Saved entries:
^^^^^^^^

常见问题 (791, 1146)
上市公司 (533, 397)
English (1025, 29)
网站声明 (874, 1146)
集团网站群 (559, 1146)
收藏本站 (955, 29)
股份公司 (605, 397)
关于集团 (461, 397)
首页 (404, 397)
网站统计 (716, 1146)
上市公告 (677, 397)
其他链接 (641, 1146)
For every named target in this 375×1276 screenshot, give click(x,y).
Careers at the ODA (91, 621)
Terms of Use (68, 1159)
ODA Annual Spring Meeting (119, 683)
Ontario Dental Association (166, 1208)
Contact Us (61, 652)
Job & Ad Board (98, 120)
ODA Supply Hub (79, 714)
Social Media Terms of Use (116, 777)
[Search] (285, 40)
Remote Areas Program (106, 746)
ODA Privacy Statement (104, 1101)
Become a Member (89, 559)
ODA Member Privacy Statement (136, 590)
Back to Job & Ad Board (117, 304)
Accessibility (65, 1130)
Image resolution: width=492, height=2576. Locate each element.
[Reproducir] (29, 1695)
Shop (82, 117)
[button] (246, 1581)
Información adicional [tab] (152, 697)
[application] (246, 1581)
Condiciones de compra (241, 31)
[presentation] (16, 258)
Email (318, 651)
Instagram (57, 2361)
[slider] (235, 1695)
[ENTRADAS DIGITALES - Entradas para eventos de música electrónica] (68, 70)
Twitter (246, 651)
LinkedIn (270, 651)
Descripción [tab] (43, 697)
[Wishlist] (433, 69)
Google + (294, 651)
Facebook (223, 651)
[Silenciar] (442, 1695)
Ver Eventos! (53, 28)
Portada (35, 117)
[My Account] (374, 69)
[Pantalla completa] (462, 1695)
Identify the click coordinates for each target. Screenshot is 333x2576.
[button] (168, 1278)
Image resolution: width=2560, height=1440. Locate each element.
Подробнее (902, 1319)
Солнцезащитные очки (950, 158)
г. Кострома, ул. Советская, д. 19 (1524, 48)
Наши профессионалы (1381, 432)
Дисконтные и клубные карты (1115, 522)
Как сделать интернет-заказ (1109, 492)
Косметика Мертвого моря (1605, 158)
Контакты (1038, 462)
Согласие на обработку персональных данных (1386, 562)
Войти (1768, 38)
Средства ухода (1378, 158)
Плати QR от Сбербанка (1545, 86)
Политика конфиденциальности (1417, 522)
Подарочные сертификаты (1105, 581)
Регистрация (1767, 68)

^^^^^^^^

TASK GOAL: Set down the whole of the data, exactly as it stands.

RESULT OF THE TASK:
常见问题 (791, 1146)
上市公司 (533, 397)
English (1025, 29)
网站声明 (874, 1146)
集团网站群 (559, 1146)
收藏本站 (955, 29)
股份公司 (605, 397)
关于集团 (461, 397)
首页 (404, 397)
网站统计 (716, 1146)
上市公告 (677, 397)
其他链接 (641, 1146)
For every named target in this 375×1276 screenshot, give click(x,y).
Careers at the ODA (91, 621)
Terms of Use (68, 1159)
ODA Annual Spring Meeting (119, 683)
Ontario Dental Association (166, 1208)
Contact Us (61, 652)
Job & Ad Board (98, 120)
ODA Supply Hub (79, 714)
Social Media Terms of Use (116, 777)
[Search] (285, 40)
Remote Areas Program (106, 746)
ODA Privacy Statement (104, 1101)
Become a Member (89, 559)
ODA Member Privacy Statement (136, 590)
Back to Job & Ad Board (117, 304)
Accessibility (65, 1130)
Image resolution: width=492, height=2576. Locate each element.
[Reproducir] (29, 1695)
Shop (82, 117)
[button] (246, 1581)
Información adicional [tab] (152, 697)
[application] (246, 1581)
Condiciones de compra (241, 31)
[presentation] (16, 258)
Email (318, 651)
Instagram (57, 2361)
[slider] (235, 1695)
[ENTRADAS DIGITALES - Entradas para eventos de música electrónica] (68, 70)
Twitter (246, 651)
LinkedIn (270, 651)
Descripción [tab] (43, 697)
[Wishlist] (433, 69)
Google + (294, 651)
Facebook (223, 651)
[Silenciar] (442, 1695)
Ver Eventos! (53, 28)
Portada (35, 117)
[My Account] (374, 69)
[Pantalla completa] (462, 1695)
Identify the click coordinates for each target. Screenshot is 333x2576.
[button] (168, 1278)
Image resolution: width=2560, height=1440. Locate each element.
Подробнее (902, 1319)
Солнцезащитные очки (950, 158)
г. Кострома, ул. Советская, д. 19 (1524, 48)
Наши профессионалы (1381, 432)
Дисконтные и клубные карты (1115, 522)
Как сделать интернет-заказ (1109, 492)
Косметика Мертвого моря (1605, 158)
Контакты (1038, 462)
Согласие на обработку персональных данных (1386, 562)
Войти (1768, 38)
Средства ухода (1378, 158)
Плати QR от Сбербанка (1545, 86)
Политика конфиденциальности (1417, 522)
Подарочные сертификаты (1105, 581)
Регистрация (1767, 68)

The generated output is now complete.